Friday, November 11, 2005

So, there was no Sentosa outing in the end. There's not much fun in five people running around on the beach. If I've said it once, I'll say it again: a class outing is simply priceless. Even getting four guys together takes up an awful lot of text messages. In the end it was Jeremy, Dai Wei, Musa and me trooping off to watch a movie, the results of which I will not reveal, in order to save whatever scraps of pride we still place in our, um, masculinity...

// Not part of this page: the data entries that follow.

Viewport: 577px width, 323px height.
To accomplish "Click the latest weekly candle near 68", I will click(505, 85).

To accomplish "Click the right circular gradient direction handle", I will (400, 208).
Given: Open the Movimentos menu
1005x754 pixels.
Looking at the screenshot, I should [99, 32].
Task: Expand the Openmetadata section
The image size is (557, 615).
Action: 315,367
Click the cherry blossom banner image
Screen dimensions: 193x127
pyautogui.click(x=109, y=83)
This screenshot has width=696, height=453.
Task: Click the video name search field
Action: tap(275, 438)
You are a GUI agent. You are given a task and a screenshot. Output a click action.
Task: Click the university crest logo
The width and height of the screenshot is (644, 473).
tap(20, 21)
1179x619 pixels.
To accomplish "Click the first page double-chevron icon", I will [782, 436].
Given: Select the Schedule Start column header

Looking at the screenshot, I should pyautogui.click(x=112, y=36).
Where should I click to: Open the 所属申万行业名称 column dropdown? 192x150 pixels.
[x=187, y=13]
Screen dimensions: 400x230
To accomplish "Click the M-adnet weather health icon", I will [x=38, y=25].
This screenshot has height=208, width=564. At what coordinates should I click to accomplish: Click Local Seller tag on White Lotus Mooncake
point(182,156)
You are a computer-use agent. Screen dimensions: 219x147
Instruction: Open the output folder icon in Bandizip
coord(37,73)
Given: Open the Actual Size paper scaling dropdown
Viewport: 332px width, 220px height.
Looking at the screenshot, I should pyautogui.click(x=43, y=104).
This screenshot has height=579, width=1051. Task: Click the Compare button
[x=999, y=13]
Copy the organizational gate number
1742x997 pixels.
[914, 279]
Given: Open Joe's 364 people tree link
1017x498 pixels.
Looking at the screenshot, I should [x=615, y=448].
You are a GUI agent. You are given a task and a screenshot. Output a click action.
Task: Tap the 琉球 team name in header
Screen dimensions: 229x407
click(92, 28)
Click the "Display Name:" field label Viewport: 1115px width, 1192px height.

ANYWAY, I once told Quek that if you walked around Orchard long enough, you eventually meet almost everyone you know. And true enough, we met plenty of people we knew. Let me see, first I met Xin Nin at Lido. Dai Wei also spotted the boyfriend of his 1st three months classmate... Then we bumped into Liz and Kelly at Borders. umm, I think Musa saw several dancers. Then as we were entering Orchard Station Jill emerged dramatically from the crowds (it was more of the classic jump and scream-out-name-of-person tactic). There was even a confused moment when I recognised Shang, the RJ debater, on the escalator. Have I left out anyone? Hmm, nope, I don't think so.

ughh... My head hurts. I didn't exactly have a very pleasant night sleeping. The imagination produces wondrous effects when given room to flower. And so, I will probably end up snoring on my bed this afternoon.

I've been making some progress in my books. Which is of course good. At this rate I should be able to finish everything this hols, with space for maybe more. I should. This kind of talk was unheard of a few years ago. Usually I just blaze through books. But maybe its because the kind of books I'm reading now require more time to think.

Listening to Christmas songs now, haha... Feeling all Christmassy again... I think...Christmas is best experienced as a child, when the wonder of the season wasn't that commercialised, the joy of looking and picking through all those marvellously wrapped gifts clustered beneath that great old tree that seemed to get shorter with each passing year. In my case it literally got shorter. We replaced it with a shorter one a few years back.

I was remarking to my mother some time back that for a secular country, Singapore spends a great deal of money on what is supposed to be a religious holiday. Ha. What a joke.